(PROVIDED RECORDS Opens)

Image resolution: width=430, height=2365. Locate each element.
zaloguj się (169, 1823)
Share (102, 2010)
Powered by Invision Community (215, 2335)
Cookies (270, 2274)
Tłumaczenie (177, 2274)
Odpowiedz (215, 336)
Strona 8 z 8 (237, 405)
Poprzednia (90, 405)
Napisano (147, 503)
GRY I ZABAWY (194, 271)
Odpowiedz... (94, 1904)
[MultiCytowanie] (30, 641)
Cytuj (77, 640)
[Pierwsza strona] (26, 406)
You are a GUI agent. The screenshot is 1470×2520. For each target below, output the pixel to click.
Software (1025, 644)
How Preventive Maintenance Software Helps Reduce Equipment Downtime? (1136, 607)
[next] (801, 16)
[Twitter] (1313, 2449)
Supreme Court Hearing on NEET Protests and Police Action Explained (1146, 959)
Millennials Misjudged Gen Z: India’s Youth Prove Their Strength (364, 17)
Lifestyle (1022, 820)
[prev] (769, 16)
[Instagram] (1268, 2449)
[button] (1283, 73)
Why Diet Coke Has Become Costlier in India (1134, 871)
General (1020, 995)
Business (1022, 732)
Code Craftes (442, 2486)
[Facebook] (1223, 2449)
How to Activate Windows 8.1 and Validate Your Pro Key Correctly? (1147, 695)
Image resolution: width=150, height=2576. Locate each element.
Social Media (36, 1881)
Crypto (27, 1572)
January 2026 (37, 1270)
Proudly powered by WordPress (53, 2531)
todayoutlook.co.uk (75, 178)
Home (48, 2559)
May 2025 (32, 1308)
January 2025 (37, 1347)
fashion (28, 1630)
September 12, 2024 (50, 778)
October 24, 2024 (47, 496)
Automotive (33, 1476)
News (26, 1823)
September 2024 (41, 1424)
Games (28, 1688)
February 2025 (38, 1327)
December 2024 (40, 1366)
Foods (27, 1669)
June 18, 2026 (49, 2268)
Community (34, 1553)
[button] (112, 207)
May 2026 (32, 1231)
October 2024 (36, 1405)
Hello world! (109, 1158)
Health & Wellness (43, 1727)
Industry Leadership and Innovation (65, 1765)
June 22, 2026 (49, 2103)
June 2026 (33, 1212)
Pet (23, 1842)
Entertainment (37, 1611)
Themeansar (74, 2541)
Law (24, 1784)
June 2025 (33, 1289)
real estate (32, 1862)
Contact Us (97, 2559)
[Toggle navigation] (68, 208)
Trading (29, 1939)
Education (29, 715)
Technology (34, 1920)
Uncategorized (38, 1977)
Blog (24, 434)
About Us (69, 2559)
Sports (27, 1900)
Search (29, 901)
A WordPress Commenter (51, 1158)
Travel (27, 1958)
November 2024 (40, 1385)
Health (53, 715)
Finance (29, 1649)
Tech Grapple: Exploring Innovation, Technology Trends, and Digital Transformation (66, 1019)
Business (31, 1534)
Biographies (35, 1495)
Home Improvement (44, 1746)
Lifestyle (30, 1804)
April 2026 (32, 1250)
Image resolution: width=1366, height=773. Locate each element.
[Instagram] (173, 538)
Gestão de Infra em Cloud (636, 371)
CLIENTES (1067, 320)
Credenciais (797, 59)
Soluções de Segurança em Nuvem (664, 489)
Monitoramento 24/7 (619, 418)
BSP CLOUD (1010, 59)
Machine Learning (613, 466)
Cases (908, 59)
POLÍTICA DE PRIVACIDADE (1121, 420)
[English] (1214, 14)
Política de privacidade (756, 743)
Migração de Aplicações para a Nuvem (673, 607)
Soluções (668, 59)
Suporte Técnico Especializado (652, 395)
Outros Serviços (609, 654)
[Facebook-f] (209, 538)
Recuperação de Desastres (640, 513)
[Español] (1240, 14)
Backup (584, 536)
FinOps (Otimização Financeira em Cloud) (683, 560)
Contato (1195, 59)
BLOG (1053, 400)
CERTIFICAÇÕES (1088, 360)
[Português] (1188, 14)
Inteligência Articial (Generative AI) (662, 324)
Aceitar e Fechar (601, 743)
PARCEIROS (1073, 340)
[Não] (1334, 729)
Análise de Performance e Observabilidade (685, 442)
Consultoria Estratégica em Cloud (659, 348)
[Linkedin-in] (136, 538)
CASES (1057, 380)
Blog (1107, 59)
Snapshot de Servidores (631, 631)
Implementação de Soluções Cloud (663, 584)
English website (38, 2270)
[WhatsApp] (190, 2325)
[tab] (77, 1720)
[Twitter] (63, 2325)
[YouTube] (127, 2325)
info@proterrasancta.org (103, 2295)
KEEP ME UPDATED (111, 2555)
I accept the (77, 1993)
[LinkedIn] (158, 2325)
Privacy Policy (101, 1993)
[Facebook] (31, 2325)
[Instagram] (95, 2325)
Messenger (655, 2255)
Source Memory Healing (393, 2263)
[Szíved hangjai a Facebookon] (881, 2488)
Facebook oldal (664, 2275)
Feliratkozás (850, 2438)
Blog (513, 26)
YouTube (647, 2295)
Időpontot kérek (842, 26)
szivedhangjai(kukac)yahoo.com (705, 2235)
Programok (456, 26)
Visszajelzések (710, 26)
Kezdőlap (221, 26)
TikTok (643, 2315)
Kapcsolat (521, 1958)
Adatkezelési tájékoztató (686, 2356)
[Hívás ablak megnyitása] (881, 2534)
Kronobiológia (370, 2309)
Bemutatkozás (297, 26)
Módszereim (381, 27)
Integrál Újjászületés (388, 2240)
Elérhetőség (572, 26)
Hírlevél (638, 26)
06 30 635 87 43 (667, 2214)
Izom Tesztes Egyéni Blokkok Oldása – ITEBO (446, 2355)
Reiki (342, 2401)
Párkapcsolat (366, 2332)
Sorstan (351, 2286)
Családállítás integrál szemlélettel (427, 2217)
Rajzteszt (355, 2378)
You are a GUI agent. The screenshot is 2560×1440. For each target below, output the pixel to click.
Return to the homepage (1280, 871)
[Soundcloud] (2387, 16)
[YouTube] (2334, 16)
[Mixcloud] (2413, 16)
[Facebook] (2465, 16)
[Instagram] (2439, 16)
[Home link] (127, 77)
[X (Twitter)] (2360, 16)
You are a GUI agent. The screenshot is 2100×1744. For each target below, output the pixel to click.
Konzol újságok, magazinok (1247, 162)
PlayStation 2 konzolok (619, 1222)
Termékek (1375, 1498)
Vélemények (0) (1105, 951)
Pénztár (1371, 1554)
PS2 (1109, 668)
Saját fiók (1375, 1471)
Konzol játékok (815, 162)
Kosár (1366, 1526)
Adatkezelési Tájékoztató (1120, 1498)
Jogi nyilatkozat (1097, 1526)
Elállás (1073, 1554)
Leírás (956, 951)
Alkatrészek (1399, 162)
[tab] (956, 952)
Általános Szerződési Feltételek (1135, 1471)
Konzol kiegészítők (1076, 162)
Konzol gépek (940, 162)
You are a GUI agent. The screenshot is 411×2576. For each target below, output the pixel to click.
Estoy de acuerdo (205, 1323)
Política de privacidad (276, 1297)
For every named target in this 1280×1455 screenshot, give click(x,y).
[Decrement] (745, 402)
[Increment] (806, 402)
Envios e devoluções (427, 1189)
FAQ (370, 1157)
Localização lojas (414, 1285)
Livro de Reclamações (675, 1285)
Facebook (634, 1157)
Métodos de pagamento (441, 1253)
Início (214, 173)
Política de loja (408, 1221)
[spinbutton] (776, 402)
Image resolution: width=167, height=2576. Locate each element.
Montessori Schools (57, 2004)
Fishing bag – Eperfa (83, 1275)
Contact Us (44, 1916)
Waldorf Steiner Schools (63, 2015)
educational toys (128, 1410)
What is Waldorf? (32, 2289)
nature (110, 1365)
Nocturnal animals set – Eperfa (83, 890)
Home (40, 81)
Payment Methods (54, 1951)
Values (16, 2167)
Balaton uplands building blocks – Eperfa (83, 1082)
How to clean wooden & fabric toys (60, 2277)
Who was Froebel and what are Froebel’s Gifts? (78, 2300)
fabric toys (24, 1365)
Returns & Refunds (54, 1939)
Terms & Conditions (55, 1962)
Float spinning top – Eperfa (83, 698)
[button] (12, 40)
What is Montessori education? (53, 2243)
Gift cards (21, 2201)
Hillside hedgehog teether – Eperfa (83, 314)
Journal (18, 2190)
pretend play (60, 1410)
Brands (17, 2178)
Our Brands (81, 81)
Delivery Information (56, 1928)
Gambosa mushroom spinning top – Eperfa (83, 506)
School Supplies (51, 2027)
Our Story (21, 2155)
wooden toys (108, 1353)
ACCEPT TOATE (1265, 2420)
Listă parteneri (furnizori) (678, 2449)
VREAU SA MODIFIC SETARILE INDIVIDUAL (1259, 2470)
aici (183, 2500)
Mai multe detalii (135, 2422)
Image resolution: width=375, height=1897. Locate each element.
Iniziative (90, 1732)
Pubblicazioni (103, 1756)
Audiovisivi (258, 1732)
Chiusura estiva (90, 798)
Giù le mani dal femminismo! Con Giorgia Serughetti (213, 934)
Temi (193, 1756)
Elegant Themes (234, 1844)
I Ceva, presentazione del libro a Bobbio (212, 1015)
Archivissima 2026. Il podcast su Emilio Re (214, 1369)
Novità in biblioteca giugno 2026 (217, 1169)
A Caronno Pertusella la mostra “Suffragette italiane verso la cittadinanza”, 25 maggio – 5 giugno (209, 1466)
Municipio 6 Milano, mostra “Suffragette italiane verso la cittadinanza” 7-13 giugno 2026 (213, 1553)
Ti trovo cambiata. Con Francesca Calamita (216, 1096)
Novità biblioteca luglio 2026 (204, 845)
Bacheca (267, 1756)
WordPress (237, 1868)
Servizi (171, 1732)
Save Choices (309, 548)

(PROVIDED RECORDS Closes)

▶ PROBLEM: Give the number of lines in the records that contain the string "cittadinanza", and write nothing besides that number.

▶ SOLUTION FOR THIS TASK: 2